本発明はまた、前記グラフト鎖の少なくとも50%〜99%が、前記多孔膜の表面に固定されている、前記の多孔膜に関する。
本発明はまた、前記官能基が、アニオン交換基、カチオン交換基および疎水性基からなる群より選択される、前記の多孔膜に関する。
本発明はまた、前記グラフト鎖の多孔膜へのグラフト率が80%〜300%である、前記の多孔膜に関する。
本発明はまた、前記グラフト鎖がグリシジルメタクリレートの重合体を含む、前記の多孔膜に関する。

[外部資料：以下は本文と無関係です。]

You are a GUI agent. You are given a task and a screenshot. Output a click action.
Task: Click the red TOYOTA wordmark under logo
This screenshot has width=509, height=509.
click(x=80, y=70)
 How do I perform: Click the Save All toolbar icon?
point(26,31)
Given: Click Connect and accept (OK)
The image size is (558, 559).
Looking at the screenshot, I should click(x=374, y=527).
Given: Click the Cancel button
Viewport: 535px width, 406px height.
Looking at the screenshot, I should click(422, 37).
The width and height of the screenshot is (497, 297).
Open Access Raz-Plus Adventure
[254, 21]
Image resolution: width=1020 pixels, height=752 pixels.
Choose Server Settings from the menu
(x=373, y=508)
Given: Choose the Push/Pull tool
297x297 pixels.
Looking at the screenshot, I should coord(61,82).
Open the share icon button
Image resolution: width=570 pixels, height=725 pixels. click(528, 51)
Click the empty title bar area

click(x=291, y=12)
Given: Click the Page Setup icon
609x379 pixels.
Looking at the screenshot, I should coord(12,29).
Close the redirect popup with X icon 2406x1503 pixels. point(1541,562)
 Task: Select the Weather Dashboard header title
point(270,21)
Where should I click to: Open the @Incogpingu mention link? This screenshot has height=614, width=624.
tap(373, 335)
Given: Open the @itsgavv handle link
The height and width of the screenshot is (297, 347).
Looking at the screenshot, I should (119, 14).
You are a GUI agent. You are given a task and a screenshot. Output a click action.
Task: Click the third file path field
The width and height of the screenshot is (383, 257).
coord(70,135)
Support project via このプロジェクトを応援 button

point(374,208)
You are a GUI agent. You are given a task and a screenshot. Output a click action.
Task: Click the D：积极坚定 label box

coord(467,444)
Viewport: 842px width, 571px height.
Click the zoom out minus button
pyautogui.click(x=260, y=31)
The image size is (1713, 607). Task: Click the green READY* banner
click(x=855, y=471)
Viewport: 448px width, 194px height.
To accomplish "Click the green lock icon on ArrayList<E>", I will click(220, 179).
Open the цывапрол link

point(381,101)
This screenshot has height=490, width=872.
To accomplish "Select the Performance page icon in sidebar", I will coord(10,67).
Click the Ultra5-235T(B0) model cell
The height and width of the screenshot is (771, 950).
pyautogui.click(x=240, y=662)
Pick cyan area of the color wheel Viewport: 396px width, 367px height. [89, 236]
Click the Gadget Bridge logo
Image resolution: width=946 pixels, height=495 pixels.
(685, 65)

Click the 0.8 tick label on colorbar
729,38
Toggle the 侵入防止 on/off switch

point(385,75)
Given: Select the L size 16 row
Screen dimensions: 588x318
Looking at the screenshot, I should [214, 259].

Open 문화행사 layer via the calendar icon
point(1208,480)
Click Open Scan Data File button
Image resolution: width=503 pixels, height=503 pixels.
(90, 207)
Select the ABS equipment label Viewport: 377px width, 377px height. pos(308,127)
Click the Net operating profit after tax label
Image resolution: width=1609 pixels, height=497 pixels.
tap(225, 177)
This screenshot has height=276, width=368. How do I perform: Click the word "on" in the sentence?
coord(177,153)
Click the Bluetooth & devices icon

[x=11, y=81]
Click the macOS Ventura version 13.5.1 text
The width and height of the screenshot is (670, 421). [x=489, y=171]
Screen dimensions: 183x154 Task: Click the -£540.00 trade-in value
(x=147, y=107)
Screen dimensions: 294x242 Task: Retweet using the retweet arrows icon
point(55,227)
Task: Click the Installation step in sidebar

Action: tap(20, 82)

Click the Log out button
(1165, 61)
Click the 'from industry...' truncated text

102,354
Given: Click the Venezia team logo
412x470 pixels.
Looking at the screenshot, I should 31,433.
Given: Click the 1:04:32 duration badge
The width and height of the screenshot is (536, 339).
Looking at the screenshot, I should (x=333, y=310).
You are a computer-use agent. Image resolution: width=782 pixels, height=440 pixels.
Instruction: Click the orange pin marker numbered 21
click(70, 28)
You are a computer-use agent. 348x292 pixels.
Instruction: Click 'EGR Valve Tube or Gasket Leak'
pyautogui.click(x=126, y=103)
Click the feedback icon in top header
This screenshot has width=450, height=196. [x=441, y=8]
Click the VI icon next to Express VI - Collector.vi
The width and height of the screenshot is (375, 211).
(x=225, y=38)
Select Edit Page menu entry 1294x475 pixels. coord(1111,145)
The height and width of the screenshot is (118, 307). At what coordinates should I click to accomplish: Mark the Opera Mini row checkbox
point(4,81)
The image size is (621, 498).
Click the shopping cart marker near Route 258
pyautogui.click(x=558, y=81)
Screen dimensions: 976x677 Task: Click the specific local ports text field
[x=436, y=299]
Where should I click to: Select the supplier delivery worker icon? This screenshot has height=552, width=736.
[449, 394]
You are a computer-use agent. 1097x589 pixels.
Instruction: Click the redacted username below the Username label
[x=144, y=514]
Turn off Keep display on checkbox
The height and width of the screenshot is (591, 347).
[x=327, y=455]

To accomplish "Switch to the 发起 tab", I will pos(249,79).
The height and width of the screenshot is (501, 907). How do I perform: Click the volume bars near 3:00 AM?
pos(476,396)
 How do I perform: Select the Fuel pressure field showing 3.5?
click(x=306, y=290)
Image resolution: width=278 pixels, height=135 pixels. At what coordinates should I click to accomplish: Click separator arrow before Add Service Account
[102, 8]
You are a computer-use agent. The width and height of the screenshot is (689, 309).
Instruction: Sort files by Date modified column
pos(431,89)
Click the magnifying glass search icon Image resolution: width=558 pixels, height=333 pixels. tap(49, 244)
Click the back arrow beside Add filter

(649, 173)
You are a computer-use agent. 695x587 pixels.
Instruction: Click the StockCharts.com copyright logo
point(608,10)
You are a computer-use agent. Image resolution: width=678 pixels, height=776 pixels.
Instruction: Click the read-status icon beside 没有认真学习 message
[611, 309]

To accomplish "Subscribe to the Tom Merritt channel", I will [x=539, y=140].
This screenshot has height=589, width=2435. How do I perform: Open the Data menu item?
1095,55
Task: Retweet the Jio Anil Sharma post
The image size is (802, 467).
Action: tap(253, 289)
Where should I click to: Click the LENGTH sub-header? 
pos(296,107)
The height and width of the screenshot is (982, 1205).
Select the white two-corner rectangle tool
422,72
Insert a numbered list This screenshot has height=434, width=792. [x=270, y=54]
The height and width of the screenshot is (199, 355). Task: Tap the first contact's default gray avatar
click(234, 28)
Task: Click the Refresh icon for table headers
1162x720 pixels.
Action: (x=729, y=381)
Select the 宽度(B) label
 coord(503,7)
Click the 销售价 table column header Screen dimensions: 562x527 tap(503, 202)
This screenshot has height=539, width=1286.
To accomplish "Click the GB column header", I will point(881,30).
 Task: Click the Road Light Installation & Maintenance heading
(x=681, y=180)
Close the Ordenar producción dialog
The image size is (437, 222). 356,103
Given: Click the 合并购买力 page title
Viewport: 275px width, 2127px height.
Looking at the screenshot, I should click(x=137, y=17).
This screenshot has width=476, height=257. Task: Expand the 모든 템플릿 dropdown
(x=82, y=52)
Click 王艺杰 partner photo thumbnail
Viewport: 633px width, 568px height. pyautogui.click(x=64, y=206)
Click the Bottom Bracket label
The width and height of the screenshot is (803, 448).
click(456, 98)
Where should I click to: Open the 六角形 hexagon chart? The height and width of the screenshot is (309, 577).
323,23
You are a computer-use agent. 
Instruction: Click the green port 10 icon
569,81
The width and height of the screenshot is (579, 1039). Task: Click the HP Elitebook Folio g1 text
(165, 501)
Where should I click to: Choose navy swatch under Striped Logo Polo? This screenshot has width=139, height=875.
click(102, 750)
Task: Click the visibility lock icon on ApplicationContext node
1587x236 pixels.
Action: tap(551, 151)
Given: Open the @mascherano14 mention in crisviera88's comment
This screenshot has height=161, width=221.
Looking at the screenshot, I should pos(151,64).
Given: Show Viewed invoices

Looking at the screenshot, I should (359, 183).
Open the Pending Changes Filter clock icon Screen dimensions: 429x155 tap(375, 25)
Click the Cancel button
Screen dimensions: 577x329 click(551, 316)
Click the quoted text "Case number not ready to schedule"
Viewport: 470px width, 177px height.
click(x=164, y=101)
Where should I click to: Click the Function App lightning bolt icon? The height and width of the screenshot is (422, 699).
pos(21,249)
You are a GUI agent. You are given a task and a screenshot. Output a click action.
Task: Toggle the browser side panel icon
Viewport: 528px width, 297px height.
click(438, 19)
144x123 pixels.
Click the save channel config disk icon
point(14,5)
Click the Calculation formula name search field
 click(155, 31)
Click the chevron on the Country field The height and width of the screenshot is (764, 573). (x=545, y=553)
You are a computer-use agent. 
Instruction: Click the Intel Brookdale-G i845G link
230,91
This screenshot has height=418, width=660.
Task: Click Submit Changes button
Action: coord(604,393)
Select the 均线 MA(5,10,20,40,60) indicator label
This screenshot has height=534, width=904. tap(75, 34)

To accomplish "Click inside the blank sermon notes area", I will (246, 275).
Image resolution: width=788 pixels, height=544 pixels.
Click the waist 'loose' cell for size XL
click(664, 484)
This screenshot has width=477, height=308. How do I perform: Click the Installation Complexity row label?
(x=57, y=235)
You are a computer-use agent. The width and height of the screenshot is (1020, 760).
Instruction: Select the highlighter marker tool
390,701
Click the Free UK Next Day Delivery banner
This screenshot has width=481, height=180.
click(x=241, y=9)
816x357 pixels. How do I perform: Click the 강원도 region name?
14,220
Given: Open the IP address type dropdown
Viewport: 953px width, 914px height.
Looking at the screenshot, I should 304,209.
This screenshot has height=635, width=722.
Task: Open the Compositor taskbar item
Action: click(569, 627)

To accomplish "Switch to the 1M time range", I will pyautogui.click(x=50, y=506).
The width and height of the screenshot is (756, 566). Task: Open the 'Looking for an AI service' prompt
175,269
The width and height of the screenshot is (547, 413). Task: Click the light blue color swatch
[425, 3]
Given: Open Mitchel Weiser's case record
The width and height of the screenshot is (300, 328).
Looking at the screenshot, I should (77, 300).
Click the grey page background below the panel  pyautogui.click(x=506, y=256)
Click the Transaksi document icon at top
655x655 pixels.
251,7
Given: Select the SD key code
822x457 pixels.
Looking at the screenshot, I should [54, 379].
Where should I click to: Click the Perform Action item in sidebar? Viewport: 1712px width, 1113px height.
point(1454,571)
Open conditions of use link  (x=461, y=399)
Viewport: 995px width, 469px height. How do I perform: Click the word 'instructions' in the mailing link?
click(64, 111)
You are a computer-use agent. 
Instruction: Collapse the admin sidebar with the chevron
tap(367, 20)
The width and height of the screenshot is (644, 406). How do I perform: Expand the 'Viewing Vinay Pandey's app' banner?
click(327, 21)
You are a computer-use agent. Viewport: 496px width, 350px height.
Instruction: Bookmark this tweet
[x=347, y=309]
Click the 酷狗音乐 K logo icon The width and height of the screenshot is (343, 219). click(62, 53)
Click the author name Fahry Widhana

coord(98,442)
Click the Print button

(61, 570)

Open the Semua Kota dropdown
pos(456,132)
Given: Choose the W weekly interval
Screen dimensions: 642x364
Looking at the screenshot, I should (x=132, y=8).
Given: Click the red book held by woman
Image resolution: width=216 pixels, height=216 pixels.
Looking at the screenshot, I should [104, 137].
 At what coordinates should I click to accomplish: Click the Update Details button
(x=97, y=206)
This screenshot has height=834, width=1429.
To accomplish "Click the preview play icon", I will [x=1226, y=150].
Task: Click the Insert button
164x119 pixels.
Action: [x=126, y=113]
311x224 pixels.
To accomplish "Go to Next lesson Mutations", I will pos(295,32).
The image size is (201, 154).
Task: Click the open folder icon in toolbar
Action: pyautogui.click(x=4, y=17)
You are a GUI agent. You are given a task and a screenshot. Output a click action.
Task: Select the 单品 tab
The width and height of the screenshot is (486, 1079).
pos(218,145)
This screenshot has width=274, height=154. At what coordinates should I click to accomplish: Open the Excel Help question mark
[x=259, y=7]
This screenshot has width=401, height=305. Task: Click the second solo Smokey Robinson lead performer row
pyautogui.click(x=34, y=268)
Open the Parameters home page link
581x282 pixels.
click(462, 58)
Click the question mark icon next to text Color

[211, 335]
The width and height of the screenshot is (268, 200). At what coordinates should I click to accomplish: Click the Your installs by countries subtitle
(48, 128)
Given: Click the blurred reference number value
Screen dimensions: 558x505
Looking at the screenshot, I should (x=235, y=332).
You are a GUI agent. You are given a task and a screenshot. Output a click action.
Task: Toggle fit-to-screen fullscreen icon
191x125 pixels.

さらに、本発明は、最大細孔径0.1μm〜1.0μm、空孔率50%〜95%の多孔膜に、−10℃〜20℃でグラフト鎖の重合反応を行うことにより、グラフト鎖を導入する工程;およびグラフト鎖に官能基を導入する工程;を含む、官能基を有するグラフト鎖が固定された多孔膜の製造方法に関する。
さらに、本発明は、アニオン交換基、カチオン交換基および疎水性基からなる群より選択される官能基を有するグラフト鎖が固定された多孔膜であって、前記グラフト鎖の少なくとも30%以上が前記多孔膜の表面に固定されている多孔膜に、分離目的物含有溶液を通液する工程を含む、目的物の分離方法に関する。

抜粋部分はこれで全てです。